Nell’intervista a Maurizio Gregorini all’interno del volume Morte di Bellezza, dove sono anche raccolti i componimenti sopracitati, Dario Bellezza parla dell’autobiografismo a proposito della ristampa della raccolta d’esordio Invettive e licenze (1971): «In seguito altri hanno portato avanti questo segno di unire poesia ed esistenza, poesia e vissuto, insomma, il momento su cui ho giocato per avere la possibilità di scrivere.

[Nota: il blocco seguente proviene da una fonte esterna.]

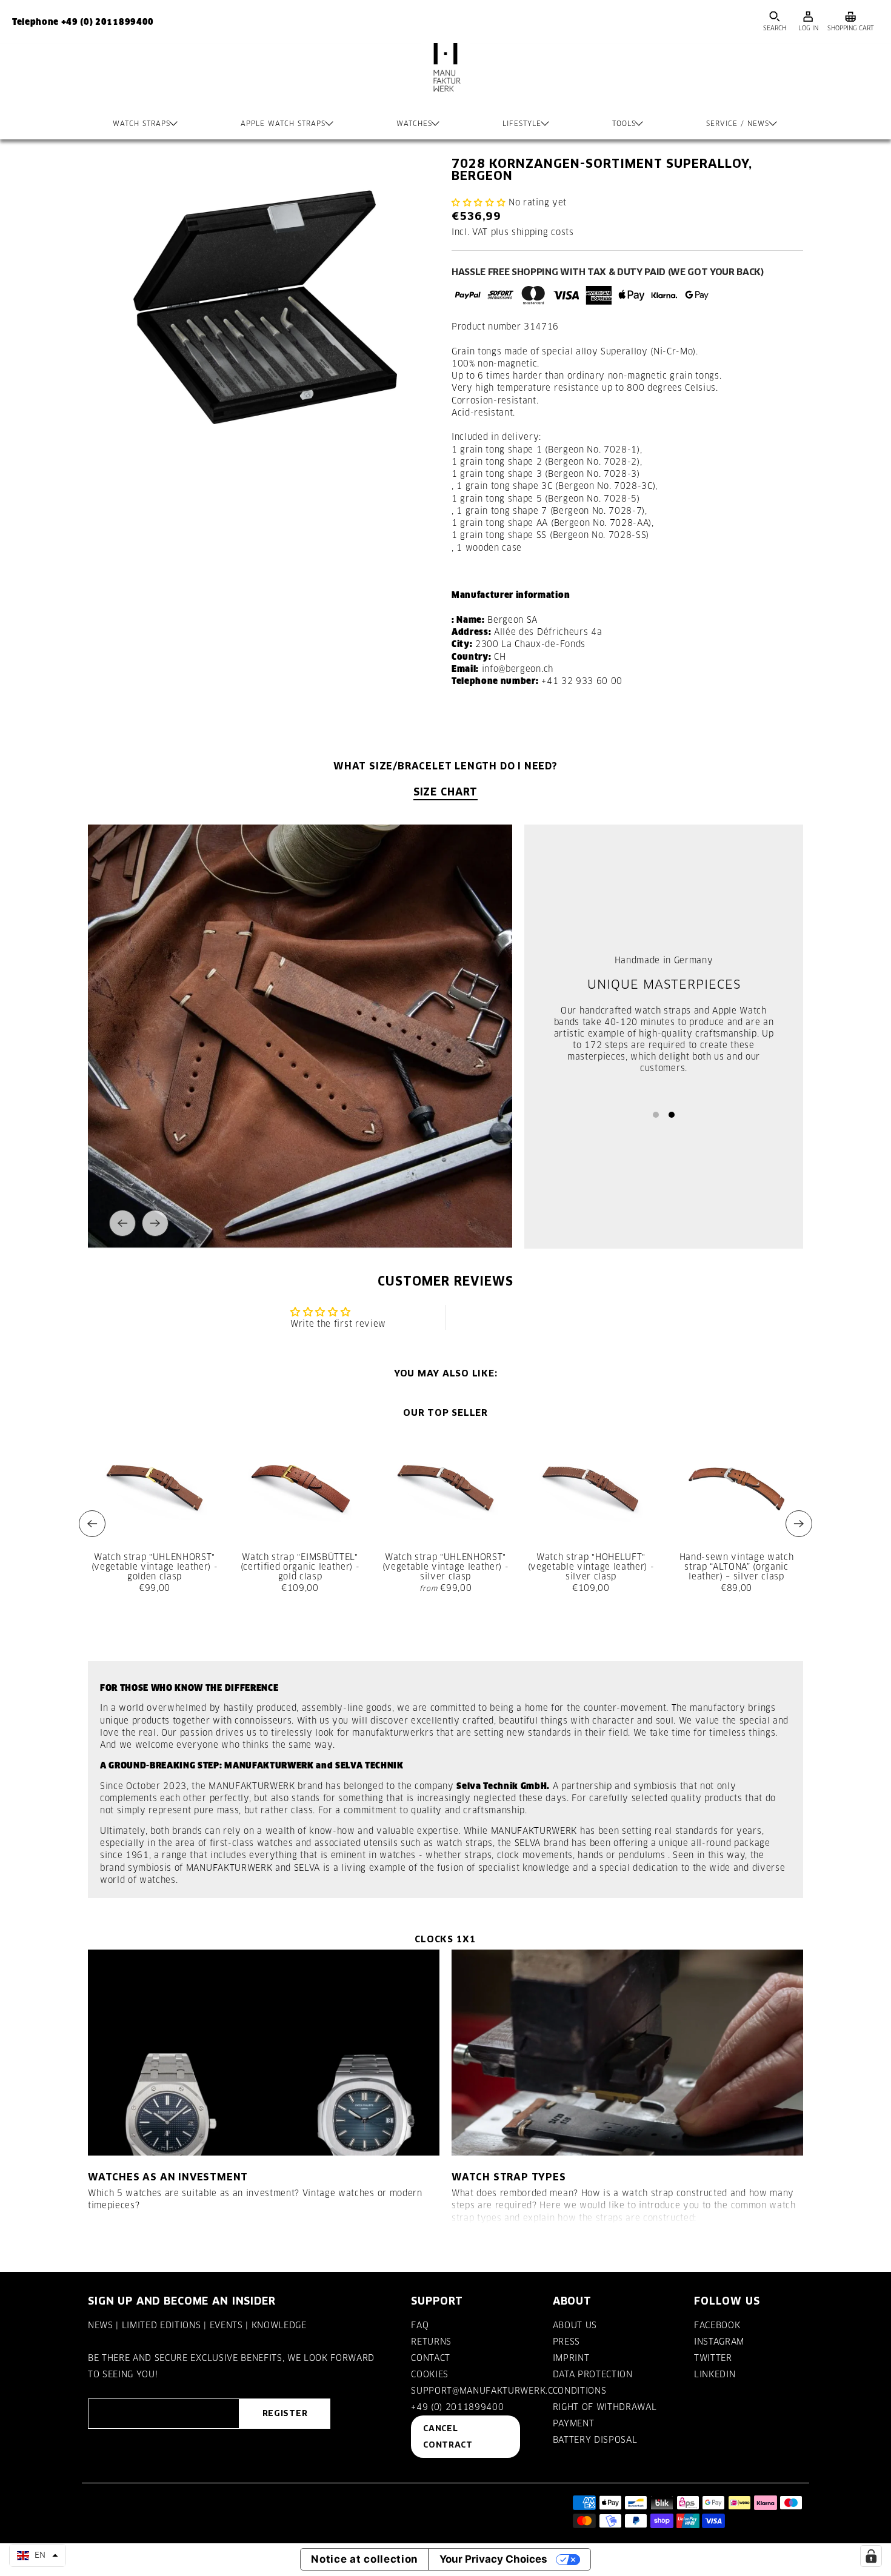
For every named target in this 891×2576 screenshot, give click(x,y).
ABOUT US (575, 2325)
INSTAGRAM (719, 2341)
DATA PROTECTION (593, 2374)
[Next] (155, 1223)
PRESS (566, 2341)
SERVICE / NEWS (737, 123)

Senza quest’opera non si possono comprendere altri poeti come Magrelli, Pecora e via dicendo».

Così scrive l’autore romano in un componimento: “Morire in un palpebrare / sommesso dei miei occhi / chiusi nel sonno”. L’attimo della perdizione. Quello che proprio Valerio Magrelli, citato, nella poesia d’apertura di Ora serrata retinae (1978), sua opera prima, descrive tra il lirico e il metaletterario: “Molto sottrae il sonno alla vita. / L’opera sospinta al margine del giorno / scivola lenta nel silenzio. / La mente sottratta a se stessa / si ricopre di palpebre. / E il sonno si allarga nel sonno / come un secondo corpo intollerabile”.

Un punto di continuità tra Bellezza e Magrelli, nel lessico e nell’intenzione, è lampante. Con una composizione liricamente meno disperata e metapoeticamente più ispirata, il sonno è il limine.

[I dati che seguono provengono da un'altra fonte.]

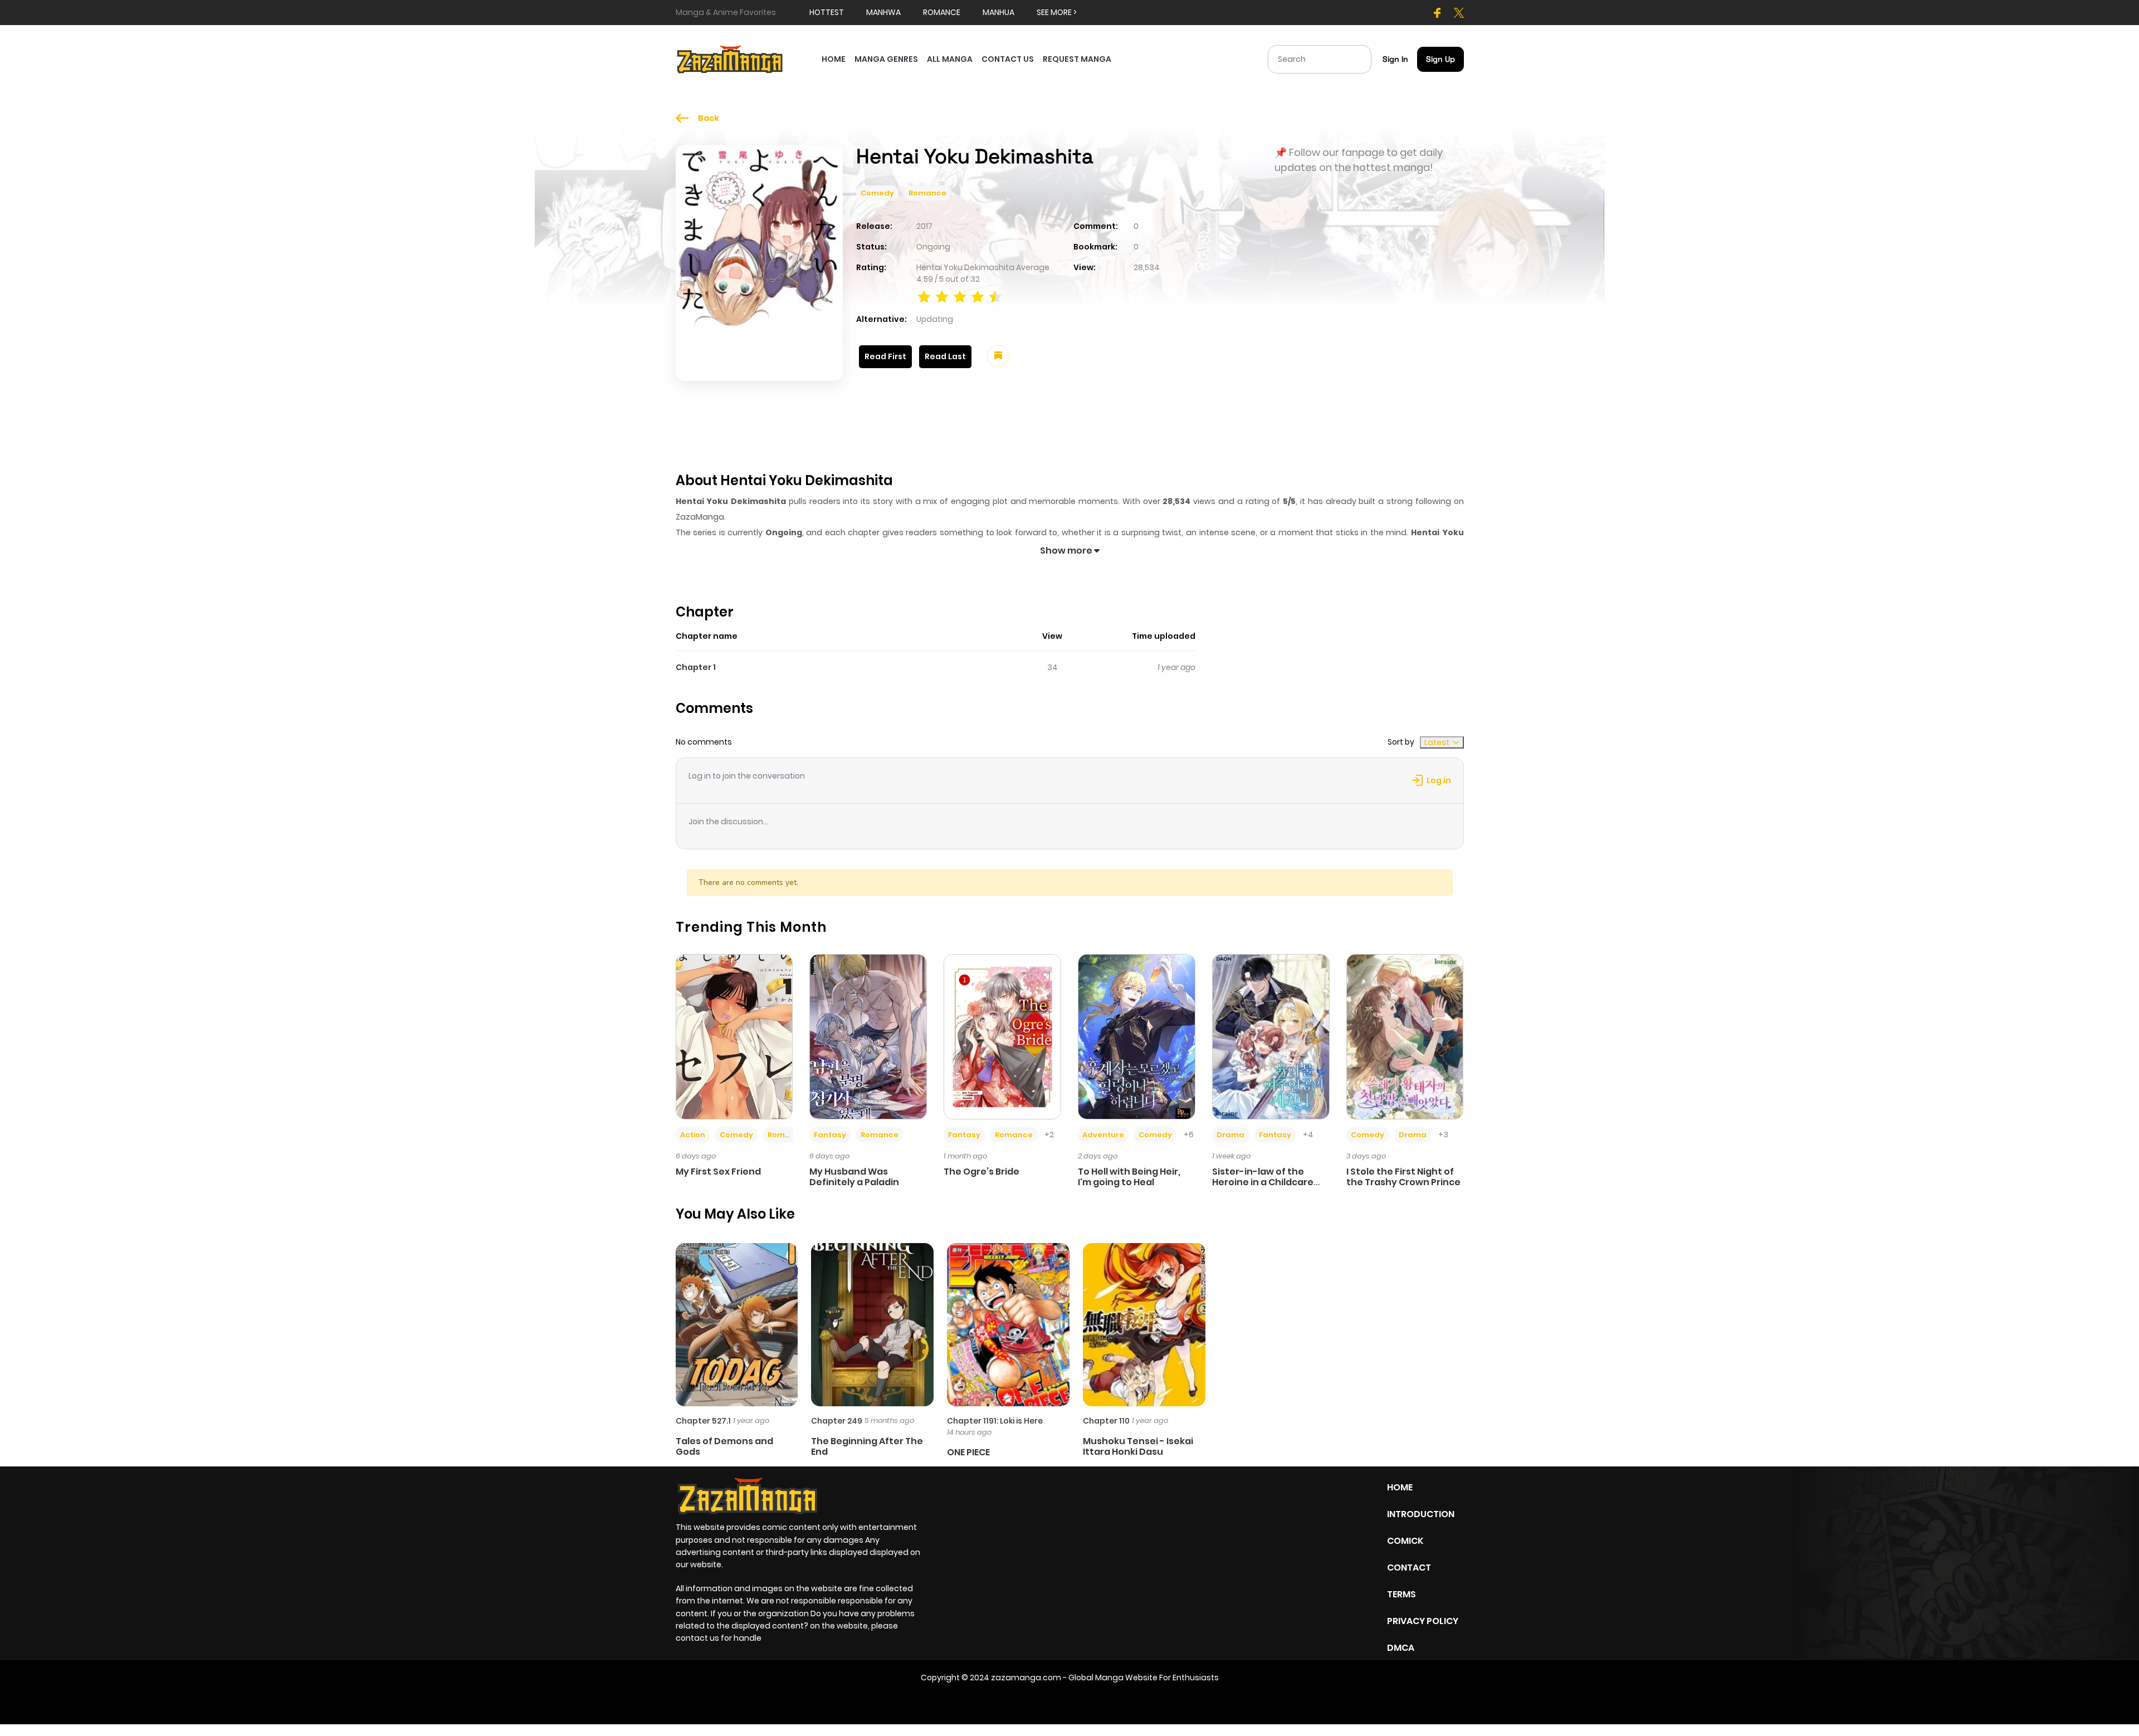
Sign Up (1440, 59)
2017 (924, 226)
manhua (998, 12)
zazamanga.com (1026, 1677)
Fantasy (830, 1134)
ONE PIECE (968, 1452)
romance (941, 12)
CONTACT (1409, 1567)
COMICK (1405, 1540)
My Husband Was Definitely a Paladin (854, 1177)
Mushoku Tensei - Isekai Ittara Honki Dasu (1138, 1446)
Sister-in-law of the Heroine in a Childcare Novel (1262, 1182)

Prima si ragionava con il sonno come morte momentanea, interruzione di vita. Catarsi che ripulisce le emozioni e i sentimenti, e prepara al momento del risveglio. Attraverso la poetica magrelliana questa fase straordinaria di non-essere diventa punto di esasperazione dell’essere – Magrelli precisa di occuparsi non del sonno ma della «meccanica del sonno». La presenza ragiona sull’assenza, sa che arriverà il momento in cui il pensiero sarà frammentario e diventerà pensiero-altro. Altro ma non diverso come qualcosa fuori da sé: l’io-soggetto rimane zenit del pensiero. «Questo totalmente altro non ce lo dobbiamo aspettare da qualche Altrove auspicato, da qualche remoto fantasmatico: a partire da un immaginario proiettivo di questo tipo, il pensiero non potrà che girare sempre in tondo» (François Jullien). “Io sono ciò che manca / dal mondo in cui vivo, / colui che tra tutti / non incontrerò mai. / Ruotando su me stesso ora coincido / con ciò che mi è sottratto. / Io sono la mia eclissi / la contumacia e la malinconia / l’oggetto geometrico / di cui per sempre dovrò fare a meno”.


La fotografia accanto al titolo è di Roberto Cavallini.